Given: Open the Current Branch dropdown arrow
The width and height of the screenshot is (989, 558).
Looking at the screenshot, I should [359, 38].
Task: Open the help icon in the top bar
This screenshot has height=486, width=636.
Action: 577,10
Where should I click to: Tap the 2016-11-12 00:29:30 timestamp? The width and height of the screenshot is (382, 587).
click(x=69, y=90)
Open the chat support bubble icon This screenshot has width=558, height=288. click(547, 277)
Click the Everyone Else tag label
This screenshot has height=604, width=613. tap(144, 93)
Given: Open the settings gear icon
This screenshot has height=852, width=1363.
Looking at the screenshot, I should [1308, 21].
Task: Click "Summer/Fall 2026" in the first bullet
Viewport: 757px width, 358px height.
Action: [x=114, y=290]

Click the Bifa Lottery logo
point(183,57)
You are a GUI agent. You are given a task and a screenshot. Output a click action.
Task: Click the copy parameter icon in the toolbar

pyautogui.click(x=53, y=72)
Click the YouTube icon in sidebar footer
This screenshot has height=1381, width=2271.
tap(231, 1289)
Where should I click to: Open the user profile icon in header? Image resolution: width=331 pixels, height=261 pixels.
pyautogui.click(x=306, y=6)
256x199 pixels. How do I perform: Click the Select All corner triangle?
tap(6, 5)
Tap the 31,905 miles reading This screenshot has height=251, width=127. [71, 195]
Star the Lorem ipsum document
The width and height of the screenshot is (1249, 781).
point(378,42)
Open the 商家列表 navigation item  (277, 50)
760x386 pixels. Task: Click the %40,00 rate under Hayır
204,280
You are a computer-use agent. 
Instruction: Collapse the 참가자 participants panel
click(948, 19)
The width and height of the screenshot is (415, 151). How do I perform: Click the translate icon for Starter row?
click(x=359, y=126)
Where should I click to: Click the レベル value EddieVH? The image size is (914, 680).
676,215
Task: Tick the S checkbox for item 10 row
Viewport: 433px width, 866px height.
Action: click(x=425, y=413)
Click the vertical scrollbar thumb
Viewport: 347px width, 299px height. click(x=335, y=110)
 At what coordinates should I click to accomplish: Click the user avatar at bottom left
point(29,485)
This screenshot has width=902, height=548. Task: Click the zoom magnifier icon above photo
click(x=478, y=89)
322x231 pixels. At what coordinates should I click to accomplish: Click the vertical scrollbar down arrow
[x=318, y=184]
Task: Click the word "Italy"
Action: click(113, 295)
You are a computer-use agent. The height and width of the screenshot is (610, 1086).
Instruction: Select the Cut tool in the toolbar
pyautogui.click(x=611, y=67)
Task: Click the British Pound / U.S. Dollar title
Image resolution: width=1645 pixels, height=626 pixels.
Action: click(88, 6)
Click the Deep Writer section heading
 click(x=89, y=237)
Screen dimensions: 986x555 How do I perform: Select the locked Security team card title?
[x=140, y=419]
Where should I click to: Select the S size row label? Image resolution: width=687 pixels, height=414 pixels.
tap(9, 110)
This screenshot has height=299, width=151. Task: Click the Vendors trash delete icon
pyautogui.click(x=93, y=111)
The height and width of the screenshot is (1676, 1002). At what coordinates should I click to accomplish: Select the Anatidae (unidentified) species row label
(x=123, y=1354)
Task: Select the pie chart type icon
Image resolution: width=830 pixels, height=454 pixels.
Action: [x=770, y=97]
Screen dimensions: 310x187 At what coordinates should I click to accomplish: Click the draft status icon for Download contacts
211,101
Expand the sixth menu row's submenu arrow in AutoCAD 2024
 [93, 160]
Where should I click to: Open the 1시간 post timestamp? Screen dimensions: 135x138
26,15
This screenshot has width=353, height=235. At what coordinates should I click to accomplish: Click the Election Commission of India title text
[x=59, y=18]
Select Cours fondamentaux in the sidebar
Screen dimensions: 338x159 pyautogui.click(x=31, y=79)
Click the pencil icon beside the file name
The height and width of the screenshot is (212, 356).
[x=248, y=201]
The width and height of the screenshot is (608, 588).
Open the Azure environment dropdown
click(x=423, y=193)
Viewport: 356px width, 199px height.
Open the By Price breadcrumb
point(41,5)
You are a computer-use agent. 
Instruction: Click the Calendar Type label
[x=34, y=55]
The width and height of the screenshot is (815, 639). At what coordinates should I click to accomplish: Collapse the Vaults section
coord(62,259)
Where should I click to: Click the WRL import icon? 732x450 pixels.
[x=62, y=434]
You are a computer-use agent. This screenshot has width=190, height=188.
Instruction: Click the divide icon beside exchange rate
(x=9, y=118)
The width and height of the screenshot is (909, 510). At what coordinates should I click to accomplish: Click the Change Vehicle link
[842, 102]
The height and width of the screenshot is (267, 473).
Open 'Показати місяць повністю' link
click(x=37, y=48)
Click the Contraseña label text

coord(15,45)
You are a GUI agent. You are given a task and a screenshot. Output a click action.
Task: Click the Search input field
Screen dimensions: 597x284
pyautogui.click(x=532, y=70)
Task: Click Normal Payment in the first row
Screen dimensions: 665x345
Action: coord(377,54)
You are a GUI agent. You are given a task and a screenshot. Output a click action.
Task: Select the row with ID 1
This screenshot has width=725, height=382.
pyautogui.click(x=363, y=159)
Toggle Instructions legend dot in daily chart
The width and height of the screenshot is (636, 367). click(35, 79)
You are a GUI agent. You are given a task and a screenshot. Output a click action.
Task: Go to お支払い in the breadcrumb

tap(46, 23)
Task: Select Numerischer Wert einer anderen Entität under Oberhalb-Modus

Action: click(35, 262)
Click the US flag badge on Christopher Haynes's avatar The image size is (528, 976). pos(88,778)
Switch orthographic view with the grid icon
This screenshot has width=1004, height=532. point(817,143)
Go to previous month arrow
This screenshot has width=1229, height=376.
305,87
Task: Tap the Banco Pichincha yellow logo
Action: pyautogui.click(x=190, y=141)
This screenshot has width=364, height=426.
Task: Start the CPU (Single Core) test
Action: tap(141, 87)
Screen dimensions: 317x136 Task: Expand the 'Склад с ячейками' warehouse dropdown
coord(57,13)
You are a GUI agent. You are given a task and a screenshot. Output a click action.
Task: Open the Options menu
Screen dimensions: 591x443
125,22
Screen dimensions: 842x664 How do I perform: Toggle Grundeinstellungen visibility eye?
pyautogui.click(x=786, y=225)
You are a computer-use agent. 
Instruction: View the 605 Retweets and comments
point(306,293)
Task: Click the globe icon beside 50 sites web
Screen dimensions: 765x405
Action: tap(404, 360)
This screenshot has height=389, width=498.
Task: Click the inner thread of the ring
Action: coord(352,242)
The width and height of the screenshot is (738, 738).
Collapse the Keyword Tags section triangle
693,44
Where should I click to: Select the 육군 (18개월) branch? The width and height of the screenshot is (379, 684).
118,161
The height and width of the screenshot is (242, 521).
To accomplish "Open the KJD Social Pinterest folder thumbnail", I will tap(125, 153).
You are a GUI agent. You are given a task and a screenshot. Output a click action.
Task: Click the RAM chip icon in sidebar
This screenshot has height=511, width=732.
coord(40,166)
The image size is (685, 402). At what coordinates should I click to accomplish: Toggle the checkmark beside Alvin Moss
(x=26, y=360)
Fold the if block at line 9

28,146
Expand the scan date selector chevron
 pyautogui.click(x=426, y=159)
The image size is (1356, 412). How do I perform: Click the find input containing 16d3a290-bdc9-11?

==============================

## Task instructions:
Each line of the listing is to be duplicated exactly as it appears.

## Solution to this task:
Given: Open the Current Branch dropdown arrow
The width and height of the screenshot is (989, 558).
Looking at the screenshot, I should [359, 38].
Task: Open the help icon in the top bar
This screenshot has height=486, width=636.
Action: 577,10
Where should I click to: Tap the 2016-11-12 00:29:30 timestamp? The width and height of the screenshot is (382, 587).
click(x=69, y=90)
Open the chat support bubble icon This screenshot has width=558, height=288. click(547, 277)
Click the Everyone Else tag label
This screenshot has height=604, width=613. tap(144, 93)
Given: Open the settings gear icon
This screenshot has height=852, width=1363.
Looking at the screenshot, I should [1308, 21].
Task: Click "Summer/Fall 2026" in the first bullet
Viewport: 757px width, 358px height.
Action: [x=114, y=290]

Click the Bifa Lottery logo
point(183,57)
You are a GUI agent. You are given a task and a screenshot. Output a click action.
Task: Click the copy parameter icon in the toolbar

pyautogui.click(x=53, y=72)
Click the YouTube icon in sidebar footer
This screenshot has height=1381, width=2271.
tap(231, 1289)
Where should I click to: Open the user profile icon in header? Image resolution: width=331 pixels, height=261 pixels.
pyautogui.click(x=306, y=6)
256x199 pixels. How do I perform: Click the Select All corner triangle?
tap(6, 5)
Tap the 31,905 miles reading This screenshot has height=251, width=127. [71, 195]
Star the Lorem ipsum document
The width and height of the screenshot is (1249, 781).
point(378,42)
Open the 商家列表 navigation item  (277, 50)
760x386 pixels. Task: Click the %40,00 rate under Hayır
204,280
You are a computer-use agent. 
Instruction: Collapse the 참가자 participants panel
click(948, 19)
The width and height of the screenshot is (415, 151). How do I perform: Click the translate icon for Starter row?
click(x=359, y=126)
Where should I click to: Click the レベル value EddieVH? The image size is (914, 680).
676,215
Task: Tick the S checkbox for item 10 row
Viewport: 433px width, 866px height.
Action: click(x=425, y=413)
Click the vertical scrollbar thumb
Viewport: 347px width, 299px height. click(x=335, y=110)
 At what coordinates should I click to accomplish: Click the user avatar at bottom left
point(29,485)
This screenshot has width=902, height=548. Task: Click the zoom magnifier icon above photo
click(x=478, y=89)
322x231 pixels. At what coordinates should I click to accomplish: Click the vertical scrollbar down arrow
[x=318, y=184]
Task: Click the word "Italy"
Action: click(113, 295)
You are a computer-use agent. The height and width of the screenshot is (610, 1086).
Instruction: Select the Cut tool in the toolbar
pyautogui.click(x=611, y=67)
Task: Click the British Pound / U.S. Dollar title
Image resolution: width=1645 pixels, height=626 pixels.
Action: click(88, 6)
Click the Deep Writer section heading
 click(x=89, y=237)
Screen dimensions: 986x555 How do I perform: Select the locked Security team card title?
[x=140, y=419]
Where should I click to: Select the S size row label? Image resolution: width=687 pixels, height=414 pixels.
tap(9, 110)
This screenshot has height=299, width=151. Task: Click the Vendors trash delete icon
pyautogui.click(x=93, y=111)
The height and width of the screenshot is (1676, 1002). At what coordinates should I click to accomplish: Select the Anatidae (unidentified) species row label
(x=123, y=1354)
Task: Select the pie chart type icon
Image resolution: width=830 pixels, height=454 pixels.
Action: [x=770, y=97]
Screen dimensions: 310x187 At what coordinates should I click to accomplish: Click the draft status icon for Download contacts
211,101
Expand the sixth menu row's submenu arrow in AutoCAD 2024
 [93, 160]
Where should I click to: Open the 1시간 post timestamp? Screen dimensions: 135x138
26,15
This screenshot has width=353, height=235. At what coordinates should I click to accomplish: Click the Election Commission of India title text
[x=59, y=18]
Select Cours fondamentaux in the sidebar
Screen dimensions: 338x159 pyautogui.click(x=31, y=79)
Click the pencil icon beside the file name
The height and width of the screenshot is (212, 356).
[x=248, y=201]
The width and height of the screenshot is (608, 588).
Open the Azure environment dropdown
click(x=423, y=193)
Viewport: 356px width, 199px height.
Open the By Price breadcrumb
point(41,5)
You are a computer-use agent. 
Instruction: Click the Calendar Type label
[x=34, y=55]
The width and height of the screenshot is (815, 639). At what coordinates should I click to accomplish: Collapse the Vaults section
coord(62,259)
Where should I click to: Click the WRL import icon? 732x450 pixels.
[x=62, y=434]
You are a computer-use agent. This screenshot has width=190, height=188.
Instruction: Click the divide icon beside exchange rate
(x=9, y=118)
The width and height of the screenshot is (909, 510). At what coordinates should I click to accomplish: Click the Change Vehicle link
[842, 102]
The height and width of the screenshot is (267, 473).
Open 'Показати місяць повністю' link
click(x=37, y=48)
Click the Contraseña label text

coord(15,45)
You are a GUI agent. You are given a task and a screenshot. Output a click action.
Task: Click the Search input field
Screen dimensions: 597x284
pyautogui.click(x=532, y=70)
Task: Click Normal Payment in the first row
Screen dimensions: 665x345
Action: coord(377,54)
You are a GUI agent. You are given a task and a screenshot. Output a click action.
Task: Select the row with ID 1
This screenshot has width=725, height=382.
pyautogui.click(x=363, y=159)
Toggle Instructions legend dot in daily chart
The width and height of the screenshot is (636, 367). click(35, 79)
You are a GUI agent. You are given a task and a screenshot. Output a click action.
Task: Go to お支払い in the breadcrumb

tap(46, 23)
Task: Select Numerischer Wert einer anderen Entität under Oberhalb-Modus

Action: click(35, 262)
Click the US flag badge on Christopher Haynes's avatar The image size is (528, 976). pos(88,778)
Switch orthographic view with the grid icon
This screenshot has width=1004, height=532. point(817,143)
Go to previous month arrow
This screenshot has width=1229, height=376.
305,87
Task: Tap the Banco Pichincha yellow logo
Action: pyautogui.click(x=190, y=141)
This screenshot has width=364, height=426.
Task: Start the CPU (Single Core) test
Action: tap(141, 87)
Screen dimensions: 317x136 Task: Expand the 'Склад с ячейками' warehouse dropdown
coord(57,13)
You are a GUI agent. You are given a task and a screenshot. Output a click action.
Task: Open the Options menu
Screen dimensions: 591x443
125,22
Screen dimensions: 842x664 How do I perform: Toggle Grundeinstellungen visibility eye?
pyautogui.click(x=786, y=225)
You are a computer-use agent. 
Instruction: View the 605 Retweets and comments
point(306,293)
Task: Click the globe icon beside 50 sites web
Screen dimensions: 765x405
Action: tap(404, 360)
This screenshot has height=389, width=498.
Task: Click the inner thread of the ring
Action: coord(352,242)
The width and height of the screenshot is (738, 738).
Collapse the Keyword Tags section triangle
693,44
Where should I click to: Select the 육군 (18개월) branch? The width and height of the screenshot is (379, 684).
118,161
The height and width of the screenshot is (242, 521).
To accomplish "Open the KJD Social Pinterest folder thumbnail", I will tap(125, 153).
You are a GUI agent. You are given a task and a screenshot. Output a click action.
Task: Click the RAM chip icon in sidebar
This screenshot has height=511, width=732.
coord(40,166)
The image size is (685, 402). At what coordinates should I click to accomplish: Toggle the checkmark beside Alvin Moss
(x=26, y=360)
Fold the if block at line 9

28,146
Expand the scan date selector chevron
 pyautogui.click(x=426, y=159)
The image size is (1356, 412). How do I perform: Click the find input containing 16d3a290-bdc9-11?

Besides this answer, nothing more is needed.